The word “E. coli” was delivered in so dire a tone, she had to smile up at him. “That was nice of you. Thank you.”
“You’re w—” He paused, his jaw going hard. “You have company.”
They’d just rounded the corner to her street to find two news vans parked across the street from Rafe’s house.
“Shit,” she muttered again. “I don’t want to talk to them. The more times I do, the more likely it is they’ll figure out my day job. I was hoping to keep the two separate.”
“Why?”
“I lucked into my job at the station because Boomer got sick, but I really like it. I don’t want to be Daisy Dawson, the victim. I don’t want that to be the first thing people think of. I want them to think, there’s Daisy Dawson and she’s damn good at her job.”
He nodded, his eyes serious. “I get that. What do you want to do? We could turn around and try to run or I could push you through the gauntlet.”
“One way I look like a coward, the other I confirm I needed a bodyguard.”
He waited patiently, saying nothing as the rain beat down on the umbrella.
She squared her shoulders. “I gotta go home sometime.”
His arm tightened around her waist and he handed her the umbrella once again. “I’ll clear you a path. I don’t want any of those reporters coming too close. Especially any who are male and six feet tall.”
She understood the implication. Her attacker could hide in plain sight and she’d never know, which was why he’d freed his gun hand. “Let’s go.”
She dug the house key from her coat pocket as he led her up the sidewalk to the house, ready to make a run for it if she needed to. The barrage of questions came fast and furious as two reporters, one male and one female, ran from the shelter of their vans. The reporters were under umbrellas, but their cameramen were not so fortunate.
“I hoped the first interview would be enough,” she murmured. “How stupid was I?”
“Never stupid.” Gideon hugged her even closer so that they were pressed together, shoulder to thigh. “Maybe a little optimistic.”
She chuckled, but sobered quickly, halting on the first porch step when the male reporter called out, “Poppy Frederick, how did you escape your attacker last night?”
She allowed herself a heavy, silent sigh. Straightening her spine, she held herself taller. “Stay with me,” she murmured to Gideon.
“You got it.”
She tugged, and he followed her lead, turning them so that they faced the reporters, him keeping his arm around her waist and his gun hand free.

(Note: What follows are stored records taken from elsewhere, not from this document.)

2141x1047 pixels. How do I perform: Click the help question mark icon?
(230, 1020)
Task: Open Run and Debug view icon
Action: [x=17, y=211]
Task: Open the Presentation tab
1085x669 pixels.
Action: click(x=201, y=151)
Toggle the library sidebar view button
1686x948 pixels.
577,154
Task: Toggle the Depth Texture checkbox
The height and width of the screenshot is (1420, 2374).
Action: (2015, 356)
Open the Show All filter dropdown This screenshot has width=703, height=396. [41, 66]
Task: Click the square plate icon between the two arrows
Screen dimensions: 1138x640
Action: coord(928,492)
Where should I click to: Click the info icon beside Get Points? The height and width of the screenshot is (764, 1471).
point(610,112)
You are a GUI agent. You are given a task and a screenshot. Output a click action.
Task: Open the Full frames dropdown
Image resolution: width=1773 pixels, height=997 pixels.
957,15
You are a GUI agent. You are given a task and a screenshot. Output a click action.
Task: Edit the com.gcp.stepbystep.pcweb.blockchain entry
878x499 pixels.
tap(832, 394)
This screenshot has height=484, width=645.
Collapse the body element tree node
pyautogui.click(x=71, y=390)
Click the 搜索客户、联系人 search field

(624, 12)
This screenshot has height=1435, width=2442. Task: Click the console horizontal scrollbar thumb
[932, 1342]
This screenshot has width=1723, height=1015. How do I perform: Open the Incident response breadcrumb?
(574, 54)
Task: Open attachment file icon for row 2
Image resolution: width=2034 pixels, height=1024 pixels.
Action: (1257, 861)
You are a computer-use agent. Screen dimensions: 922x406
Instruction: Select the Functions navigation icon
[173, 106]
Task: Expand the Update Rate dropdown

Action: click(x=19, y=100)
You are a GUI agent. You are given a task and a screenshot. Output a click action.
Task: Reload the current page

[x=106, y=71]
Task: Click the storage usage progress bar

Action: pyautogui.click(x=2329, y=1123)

“Hi, guys,” she said, motioning the news teams to come a little closer. “I’m going to tell this one more time, but first I want to ask why I’m getting this attention. Yes, I was attacked and I appreciate you all getting the word out so that hopefully a witness will come forward. But I’m here. I’m okay. I’m safe. There are victims all over this city that don’t get this kind of attention from you who could use it a lot more. People who disappear and don’t come home. Prostitutes and drug addicts go missing in this city—in every city—every day and nobody pays them any attention. So yes, I’ll answer your questions, mostly in the hopes that you’ll leave me alone, but I want you guys to do better. I want your viewers to do better, too, to demand more from you.”
She quickly recounted what had happened in the alley, once again giving the description of her attacker and Rafe and Erin as the detective contacts.
“Were you being stalked at the radio station?” one of the reporters asked.
Daisy frowned, wondering for just a moment where that line of questioning had come from. But then she knew. Tad Nelson Todd, Mr. TNT himself. Bastard. “All I can tell you is that the police are investigating all leads.”